Figure 7. Probable physical or chemical interactions of nanoclay and mercerised sisal fibres in rPP matrix.

Figure 8. Theoretical and experimental interfacial interactions of nanoclay and untreated/mercerised sisal fibres in rPP matrix.

3.4.2. Transmission electron microscopy (TEM) study of nanocomposites

The TEM microstructure for nanocomposites is reported in Figure 9. It is evident from the figure that the nanolayers were intercalated and well dispersed within the rPP matrix, due to intercalation and exfoliation of nanoclay within the rPP matrix. The lightest dark line in the micrograph represents the dispersed nanoclay layers. Nanoclay is composed of heavier atoms like aluminium, magnesium and silicon; then base matrix which appears darker in the image. The thick dark line represents the agglomeration of nanoclay. Clay agglomerations at the edge of the void may be due to interaction of clay in some places. The exfoliated regions in the nanocomposites is indicated by arrows.
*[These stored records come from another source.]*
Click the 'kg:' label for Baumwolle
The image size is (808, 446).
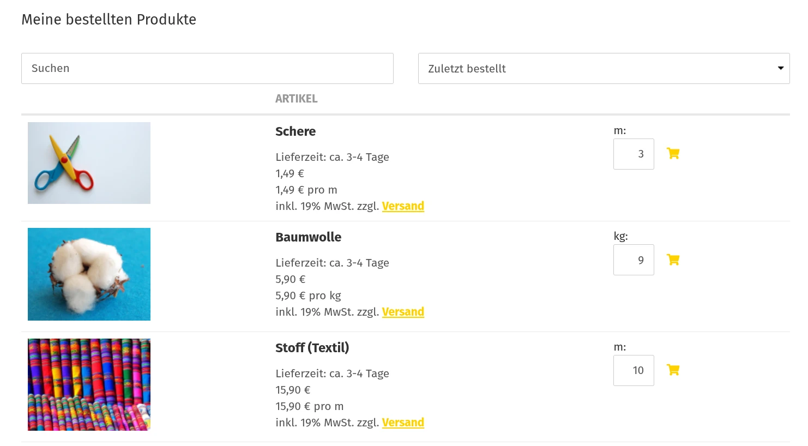(x=620, y=236)
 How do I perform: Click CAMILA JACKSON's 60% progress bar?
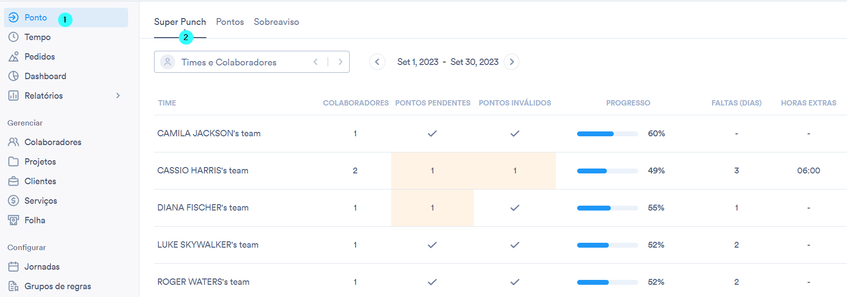[607, 134]

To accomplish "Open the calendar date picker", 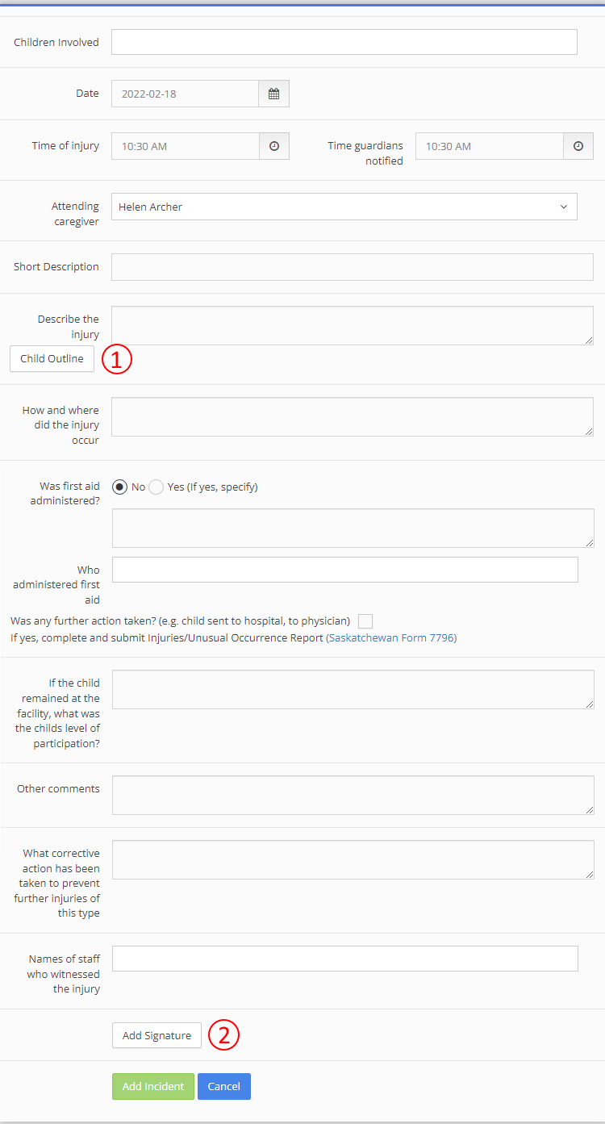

Figure 9. Transmission electron micrographs of rPP/C15a nanocomposites at (a) 100 nm and (b) 0.5 µm magnifications.

4. Conclusions

In the present work, rPP-matrix-based nanocomposites and its bionanocomposites were successfully prepared using melt blending technique. Sisal fibre was used as a reinforcing filler in bionanocomposites. Tensile modulus, flexural strength and flexural modulus were increased for both the nanocomposites and bionanocomposites. Micromechanics studies suggest better interfacial bonding in mercerised fibre bionanocomposites. Damage tolerance of rPP and its nanocomposites was evaluated in a tensile test. Damage tolerance of the nanocomposites was improved and therefore shows a detectable damage at higher tensile stress in the notched sample (a/W; 0.3 and 0.45). Incorporation of nanoclay is a viable option to improve its fracture properties, and nanocomposites show better damage tolerance properties. However, bionanocomposites showed a reduction in damage tolerance, and showed damage at a comparative less tensile force compared to nanocomposites.

Disclosure statement

No potential conflict of interest was reported by the authors.